■ EXCERPTED PASSAGE
*** Begin section ***
Sabrina Sanchez
Jan 4, 2023

Creatives make their 2023 predictions as newscasters

Campaign US asked creatives to get creative with their 2023 predictions.

Creatives make their 2023 predictions as newscasters

BREAKING NEWS: It’s 2023. 

As advertisers prognosticate on what to expect this year, Campaign US asked creatives to get… creative about their 2023 predictions. 

Industry leaders looked into their crystal balls and made their best New Year predictions in the form of a newscast, a haiku or a song. Campaign US will be publishing their creative geniuses over the next three days.

First up creatives take the anchor’s seat to make their 2023 predictions as newscasters. Watch how they read the tea leaves:

Garrett Garcia, president, PPK:

In today's top news, brands will look to put their charitable efforts on display in a much bigger way in 2023 to help soften the blow of looming economic doubts. As consumer spending is expected to slow, brands will rely heavily on tugging on their heartstrings to help them stay top of mind and drive brand affinity without such a heavy reliance on, or budget behind, sales messaging. 

And coming up after the commercial break, big brand collaborations are on the rise, consumer customization continues to gain momentum and the growing nomadic workforce spawned by the pandemic continues to wreak havoc on digital campaign targeting. 

Betsy Jemas, executive creative director, Organic:

Tonight at 11: He made one of the most famous ads of the year. The problem is, he isn’t real. Meet the advertising executive powered entirely by AI.  

Up next: remembering Twitter’s last days, Martha Stewart’s new psilocybin chocolate line and an inside look at the country’s newest multi-billion dollar Pickleball stadium.

Douglas Brundage, founder and Evan Scott Schwartz, partner and head of content, Kingsland: 

Tonight’s top story for 2023: Forget about impressions—the hottest new trend for brands is… having a brand? That’s right—it turns out that numbers *do* lie, performance marketing is clickbait and consumers are begging for brands with moxie to help guide their inherently emotional purchasing decisions. 

Coming up next: CEOs everywhere stop learning dance moves and start focusing on actually running their companies as the U.S. government takes action on TikTok. The Metaverse is paying people to move to the digital realm—too bad the money is fake too.

And finally: sad news out of Hollywood, as celebrities disappear from ads across the world—and grateful audiences celebrate as famous people focus on being in TV shows, and not those little movies that play in-between TV shows. 

Tyler Booker, associate creative director, Preacher:

Creatives bemoaning the rise in 6-second ad placements may have just watched their case for longer runtimes run aground, as James Cameron announces sequels Avatar 3 through Avatar 3 million will be theatrically released every few seconds for the foreseeable future. Reached for comment, media buyers heralded this as “a great day for storytelling, or whatever,” while audibly licking their chops. 

Up Next: AI-based art directors demanding unlimited PTO? It’s more likely than you think. 

And later: from Flickr to Tumblr to Grindr, learn how a generation of discarded E’s are finally finding their brand voice.
*** End section ***
Data entries:
*** Begin section ***
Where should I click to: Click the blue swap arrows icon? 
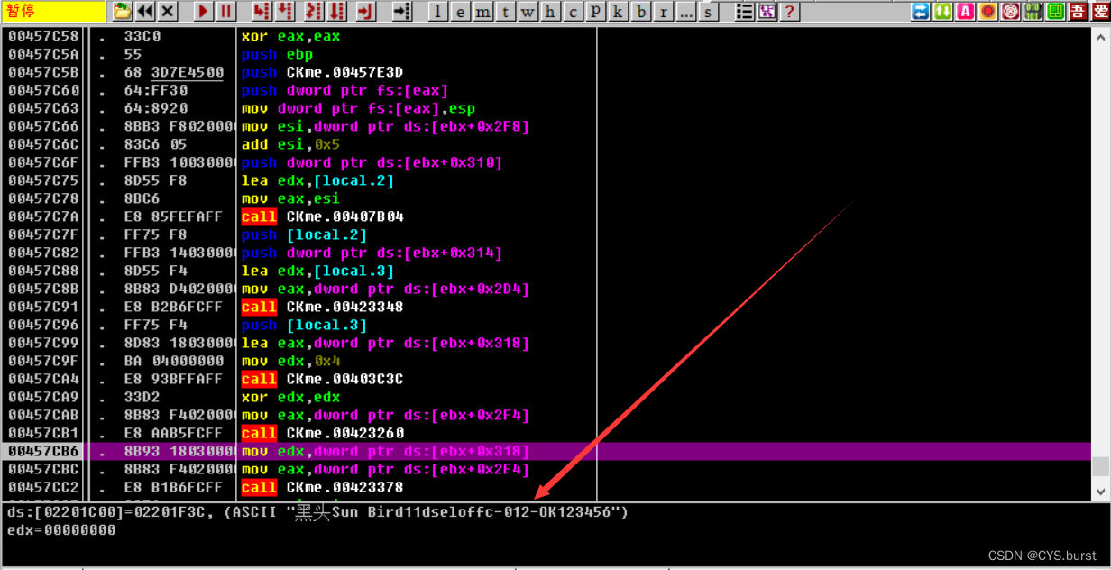click(x=921, y=12)
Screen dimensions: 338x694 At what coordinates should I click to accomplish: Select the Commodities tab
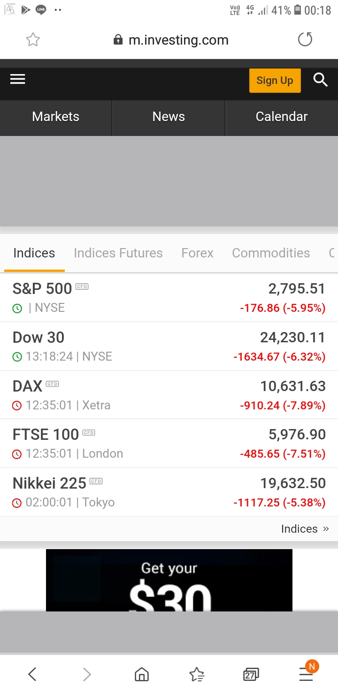(x=271, y=253)
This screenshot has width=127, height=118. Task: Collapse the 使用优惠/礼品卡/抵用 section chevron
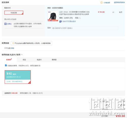(22, 55)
*** End section ***
■ REQUIRED ACTION
In the piece on creatives' 2023 newscast predictions, condense the paragraph that begins "In today's top news, brands will look" into a shorter version that keeps its main facts.

■ PROBLEM SOLUTION
In 2023, brands will showcase their charitable work far more prominently to offset looming economic doubts. With consumer spending expected to slow, they will lean on emotional appeals to stay top of mind and build brand affinity, relying less on sales messaging and the budget behind it.